Task instructions:
(A) List every publisher that the Z. Randall Stroope biography says has published his works.
(B) According to the Z. Randall Stroope biography, which university awarded him his doctorate in conducting?

Reading passage:
# # #

- Born: October 25, 1953 (age 72) Albuquerque, New Mexico
- Occupations: Composer, Conductor
- Website: http://www.zrstroope.com

= Z. Randall Stroope =

American composer and conductor (born 1953)

Zane Randall Stroope (born October 25, 1953) is an American composer and conductor. He has published more than 190 works, with: Oxford University Press, Carl Fischer, Alliance Music Publishing, Walton, Colla Voce, and Lorenz.

==Biography==
Stroope earned a master's degree in voice performance at the University of Colorado (Boulder) and his doctorate in conducting from Arizona State University. In an electronic publication, Stroope states that even though he had dabbled in composition since the age of ten, it was not until he wrote The Cloths of Heaven, and Inscription of Hope, that he began to gain recognition. He states, “I was quite fortunate to have written some works that found great attraction across the country. That sort of catapulted my career compositionally. I was soon being asked to write pieces and conduct those works with the groups that commissioned them. Through conducting, you learn about what works in composition. Both aspects of my career took hold, and I’ve never looked back. I’m busier today than I’ve ever been.”

In addition to composing music and guest conducting, Stroope held Professor of Music positions at Oklahoma State University, Rowan University in Glassboro, New Jersey and at the University of Nebraska at Omaha. As a conductor, he regularly appears nationally and internationally in such venues as: Carnegie Hall, Chicago Orchestra Hall, Sopra Minerva (Rome), and the Kennedy Center.

=== Mentors and contemporaries ===
Cecil Effinger and Normand Lockwood, mentors of Stroope, are well-respected American composers. Effinger's Little Symphony No. 1 and Four Pastorales, arguably his most recognizable pieces, are performed by many ensembles across the U.S. and abroad. Normand Lockwood won the prestigious Prix de Rome, a scholarship given the select students within the arts, which allowed him to study in Rome.

Both Effinger and Lockwood were students of Nadia Boulanger, a student of Gabriel Fauré. Fauré was one of the greatest French composers of the twentieth century. Nadia Boulanger, became one of the most influential music theory teachers of the twentieth century, one of her first pupils being American composer Aaron Copland. Stroope credits Boulanger for his mentors' support of his creativity saying, “Efficiency of writing would be the main thing I took from my studies with Effinger. Boulanger didn’t try to replicate herself through her students; she let them be successful in their own way. As a result, Lockwood and Effinger were very open to different styles of music in my writing. It wasn’t a cookie cutter approach to composition.”

# # #

Pointing records for text and elements
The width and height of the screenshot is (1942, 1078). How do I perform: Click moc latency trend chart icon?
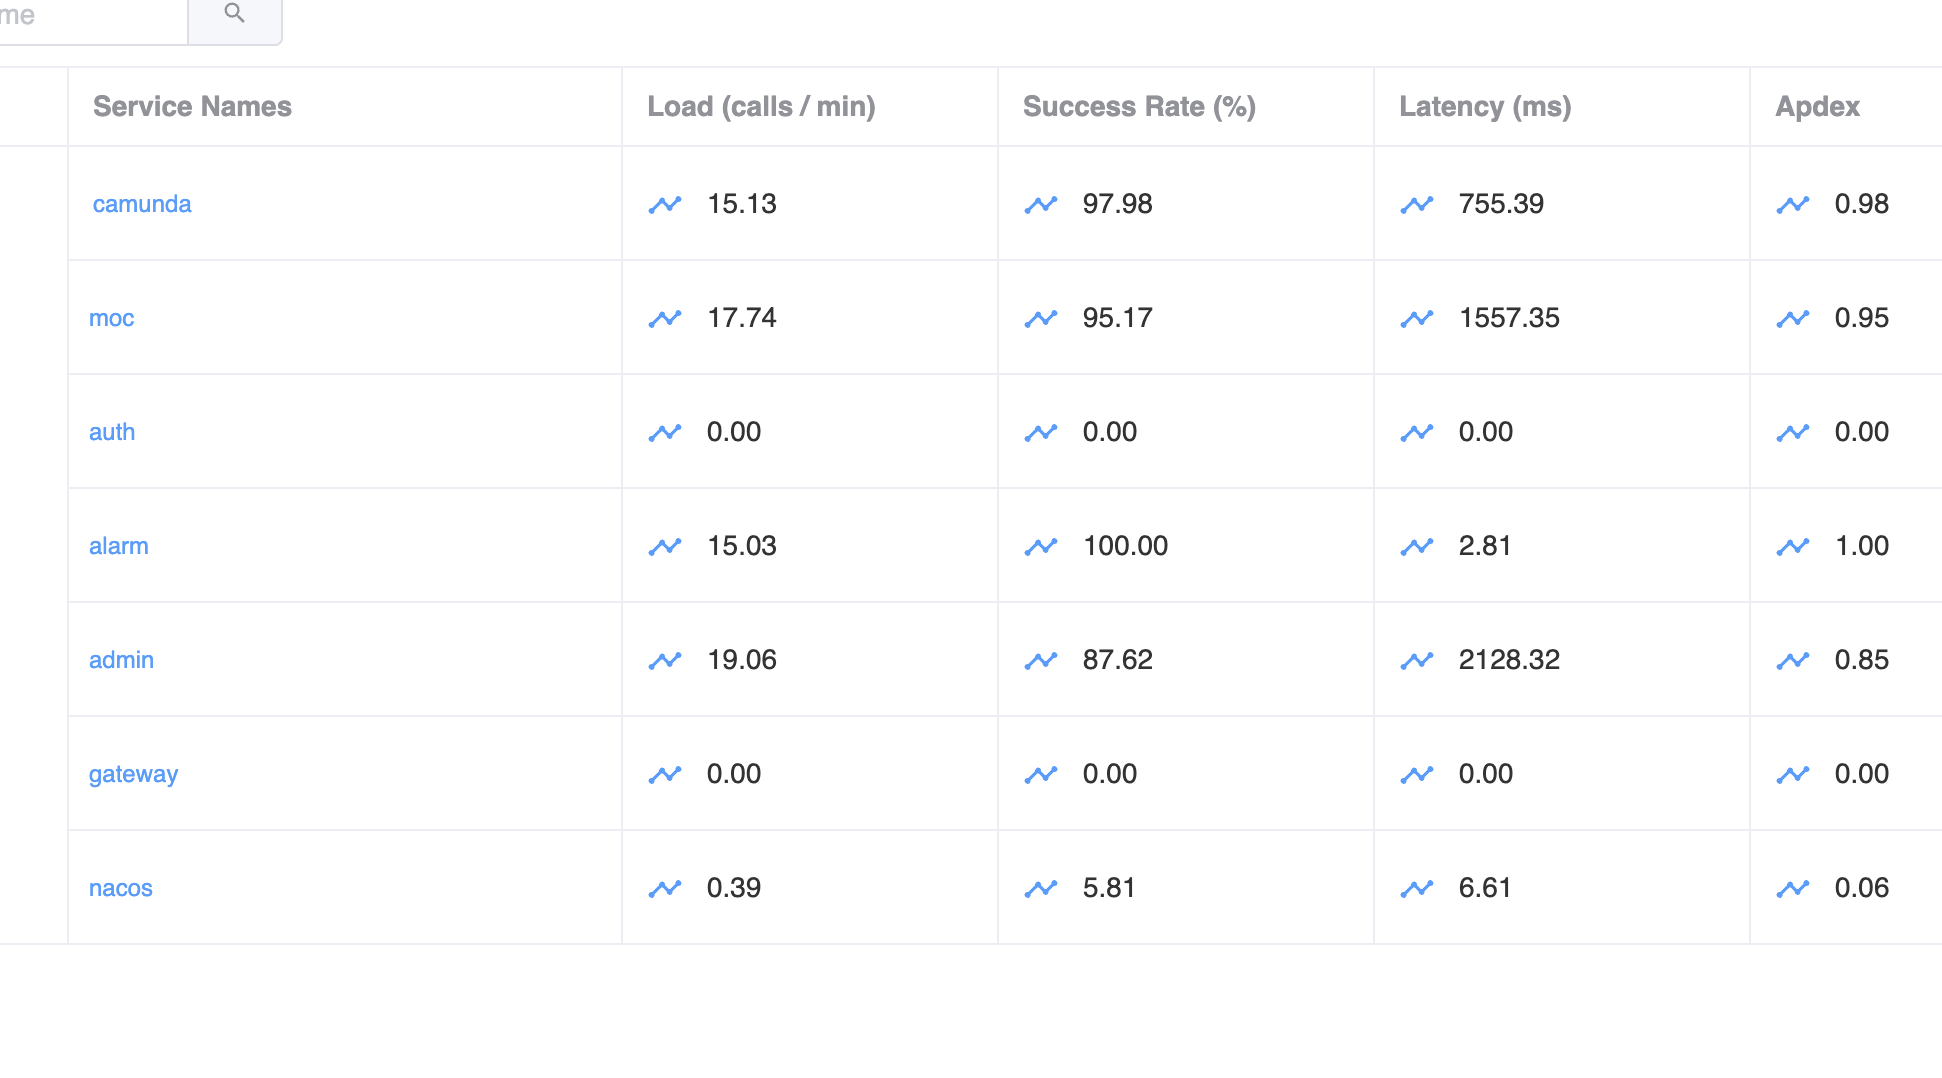[x=1417, y=319]
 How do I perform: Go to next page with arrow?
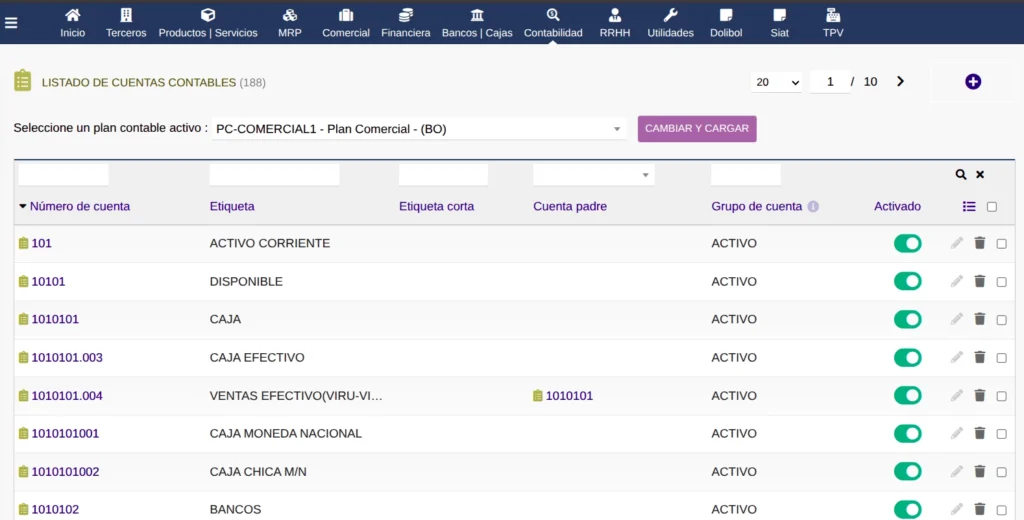click(x=900, y=82)
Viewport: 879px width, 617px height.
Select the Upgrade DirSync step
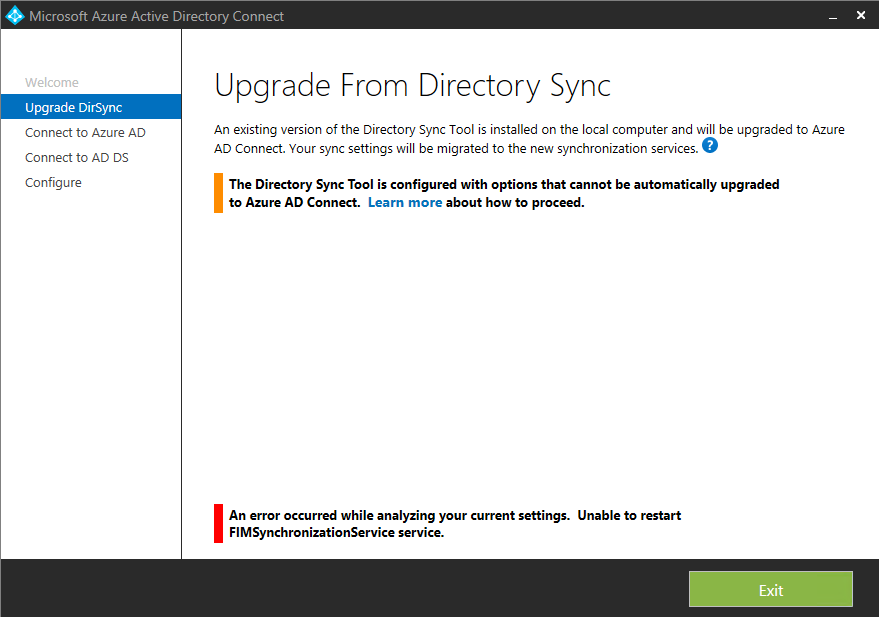tap(73, 107)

# # #

Expected responses:
(A) Oxford University Press, Carl Fischer, Alliance Music Publishing, Walton, Colla Voce, Lorenz

(B) Arizona State University